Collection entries
__________________________________________________

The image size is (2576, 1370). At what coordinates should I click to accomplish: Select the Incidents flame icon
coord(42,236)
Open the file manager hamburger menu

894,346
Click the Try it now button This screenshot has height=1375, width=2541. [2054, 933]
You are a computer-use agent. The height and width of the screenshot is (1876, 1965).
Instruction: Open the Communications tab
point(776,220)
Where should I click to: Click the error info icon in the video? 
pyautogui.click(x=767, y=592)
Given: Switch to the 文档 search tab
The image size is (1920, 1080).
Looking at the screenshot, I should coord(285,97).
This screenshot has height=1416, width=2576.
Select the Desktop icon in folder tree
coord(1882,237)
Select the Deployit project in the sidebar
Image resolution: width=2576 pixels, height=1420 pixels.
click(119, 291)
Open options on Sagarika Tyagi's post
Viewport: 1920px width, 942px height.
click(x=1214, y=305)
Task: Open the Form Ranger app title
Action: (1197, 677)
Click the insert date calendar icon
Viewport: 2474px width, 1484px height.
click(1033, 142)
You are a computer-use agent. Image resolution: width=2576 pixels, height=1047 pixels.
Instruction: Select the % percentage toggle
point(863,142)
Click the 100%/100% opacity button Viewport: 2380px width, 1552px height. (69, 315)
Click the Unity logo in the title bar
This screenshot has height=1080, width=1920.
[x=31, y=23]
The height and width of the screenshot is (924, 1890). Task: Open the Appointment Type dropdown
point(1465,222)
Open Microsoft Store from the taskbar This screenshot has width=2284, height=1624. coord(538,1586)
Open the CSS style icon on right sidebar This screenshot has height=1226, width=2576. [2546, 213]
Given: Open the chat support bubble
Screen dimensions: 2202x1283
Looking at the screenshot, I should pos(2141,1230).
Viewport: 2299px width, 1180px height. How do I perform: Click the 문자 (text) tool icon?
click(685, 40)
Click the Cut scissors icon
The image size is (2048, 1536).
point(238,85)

__________________________________________________

Problem requirements
Beginning with the line that contains "Open the CSS", set down every line through the end of the data without change.

Result of the exercise
Open the CSS style icon on right sidebar This screenshot has height=1226, width=2576. [2546, 213]
Given: Open the chat support bubble
Screen dimensions: 2202x1283
Looking at the screenshot, I should pos(2141,1230).
Viewport: 2299px width, 1180px height. How do I perform: Click the 문자 (text) tool icon?
click(685, 40)
Click the Cut scissors icon
The image size is (2048, 1536).
point(238,85)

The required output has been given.